In terms of size, bootstrap methods are the clear winners. For values of N less than 250, the pairs somewhat over-rejects and the wild somewhat under-rejects, with the pairs having a small advantage. The positive ERP of the pairs is 2 %, while the negative ERP of the wild is 6–8 %. In contrast, both are considerably more accurate than the methods based on asymptotic formulae, which are typically biased by more than 40 %. For values of N equal to 250 and larger, the bootstrap methods converge to the correct size and the advantage of the pairs becomes negligible. The correct asymptotic covariance matrix estimator remains somewhat biased even for N = 1, 000. The pairs bootstrap method slightly out-performs the other methods in terms of power with N = 250, although power curves are highly similar with larger values of N.
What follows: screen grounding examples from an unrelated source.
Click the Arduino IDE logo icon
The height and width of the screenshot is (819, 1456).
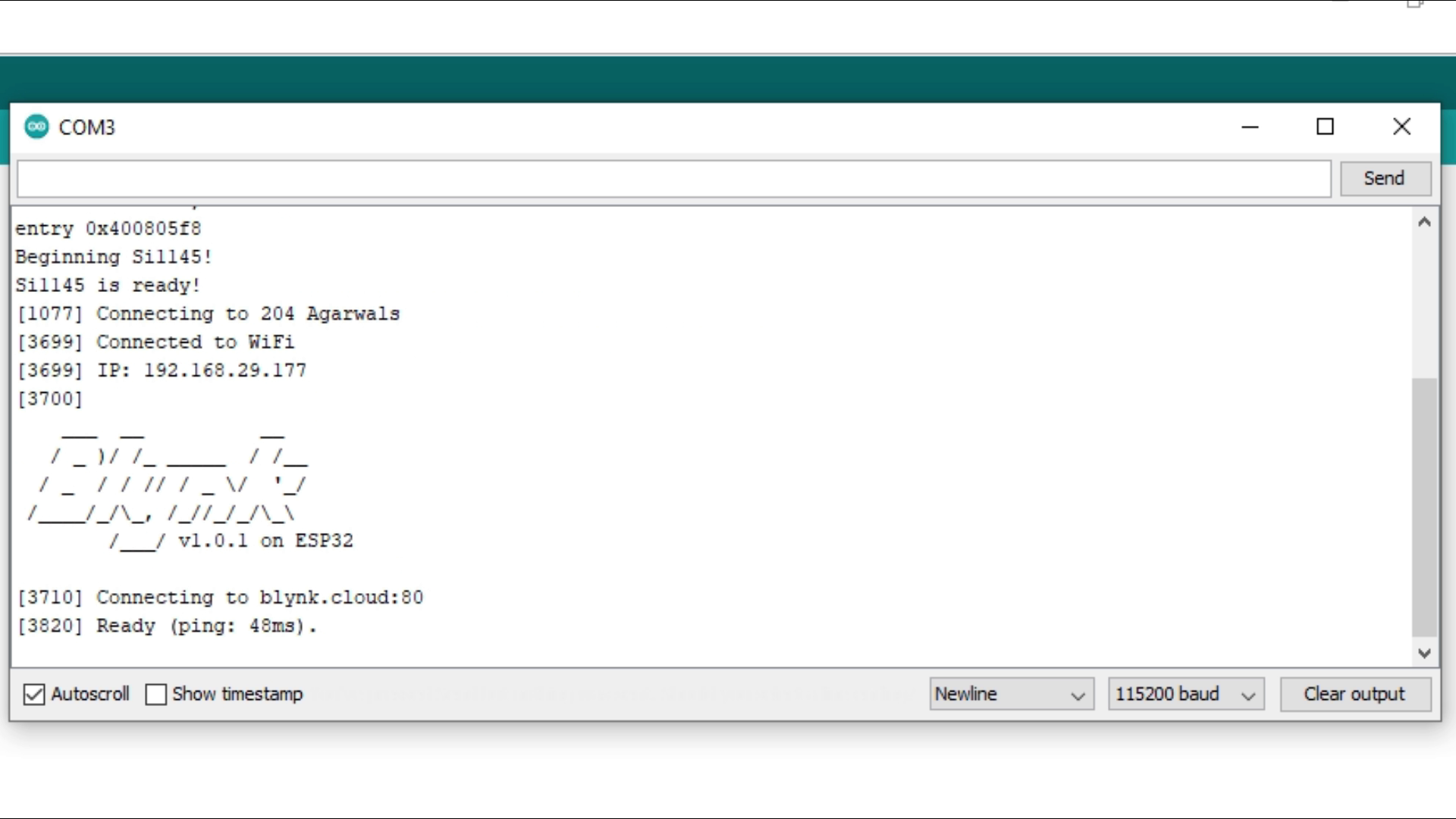coord(36,126)
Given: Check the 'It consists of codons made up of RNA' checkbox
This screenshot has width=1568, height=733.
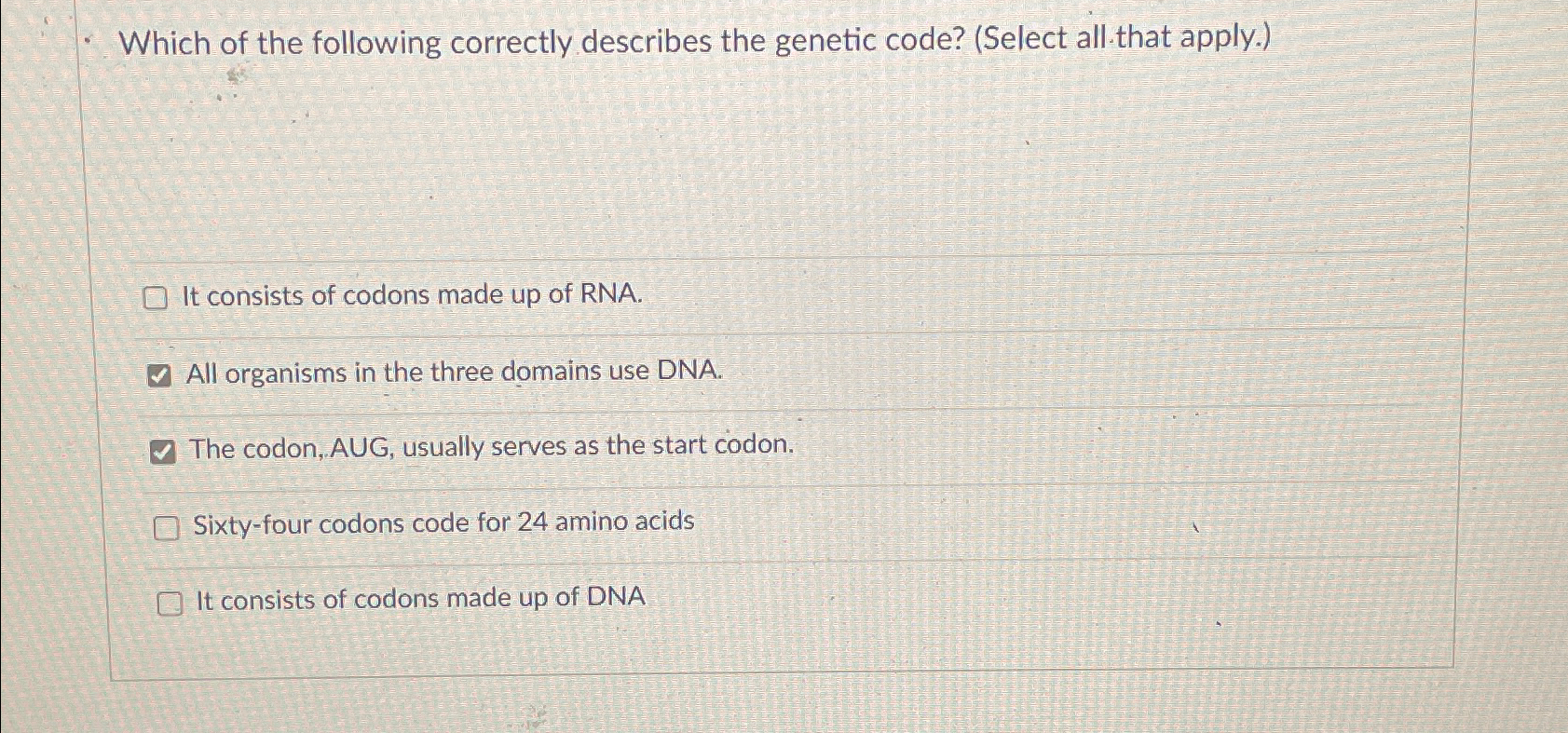Looking at the screenshot, I should 157,299.
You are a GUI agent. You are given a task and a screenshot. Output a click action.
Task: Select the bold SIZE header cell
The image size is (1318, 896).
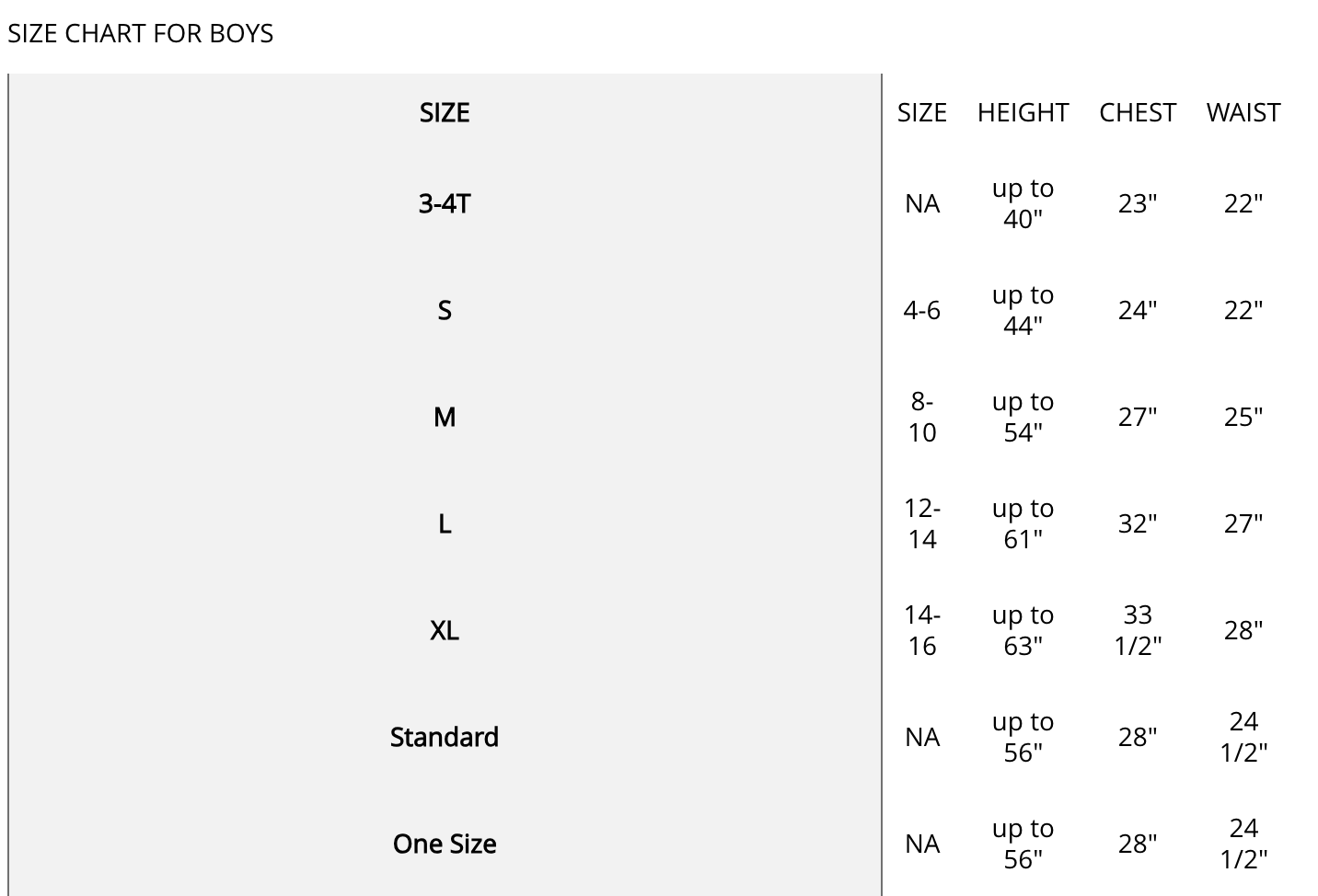pyautogui.click(x=445, y=112)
The Monte Carlo findings are consistent with the results of our analytical examination of the pairs and wild bootstrap procedures. The implication of these results is that both bootstrap ERPs should be very close to zero. The bottom line of both our Monte Carlo exercise and analytical results is that researchers interested in estimating the effects of time-invariant variables in a two-step framework should rely on bootstrapped standard errors. This conclusion holds particularly strongly in small-N panels like those encountered in cross-state and cross-country studies.

What remains is to consider the advantages to bootstrapping when some of the second-step regression variables may be correlated with the unobserved effects and when the true model errors are heteroskedastic and autocorrelated. Atkinson and Cornwell (2013) extend the work of this paper to that case.